NewYorkUniversity
LawReview

Author

Ariel Jurow Kleiman

Results

Progressive User Fees

Ariel Jurow Kleiman

Since the Tax Revolt of the 1970s, cash-strapped state and local governments have increasingly relied on user fees to pay for public programs. Scholars attuned to city budgets have raised alarms about these fees: They undermine government’s redistributive role, impose regressive costs, and exclude low-income people from vital public services. This Article complicates these prevailing claims based on a first-of-its-kind study of user fee policies in a sample of American cities.

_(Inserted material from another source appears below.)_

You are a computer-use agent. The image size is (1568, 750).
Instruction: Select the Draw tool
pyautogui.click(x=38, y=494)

The Article reveals that policymakers regularly call on a progressive tool to reduce fees’ harms: fee waivers. As implemented, user fees are thus more redistributive than the standard understanding of them has allowed. But they are also more complex. The survey finds that fee waiver eligibility rules are patchwork, burdensome, and narrowly targeted. User fee rules form a multifaceted tapestry of exclusion and protection, deprivation and generosity.

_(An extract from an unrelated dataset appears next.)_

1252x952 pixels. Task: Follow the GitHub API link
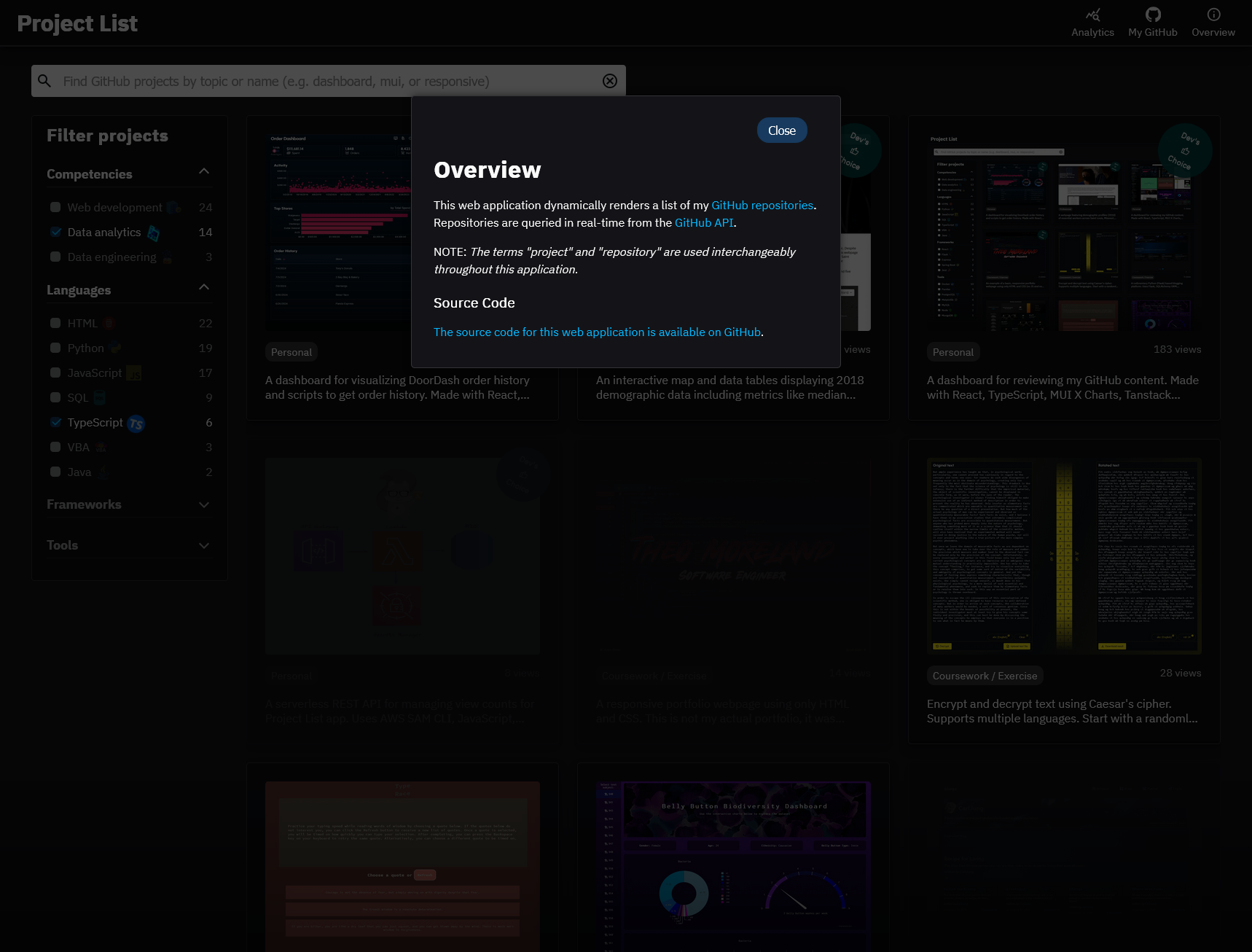703,223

The Article also sounds a clarion call: User fees’ protective features are not guaranteed. Without adequate defense, fee waivers risk succumbing to external attack from those who would outlaw them. Without adequate scrutiny, they risk falling victim to their own internal design flaws. The Article addresses these risks by offering reform principles drawn from model programs surveyed across the country. Mayors, city councils, school boards, and state legislatures can use this Article as a playbook to inform the design of user fees that raise revenue while protecting vulnerable American households.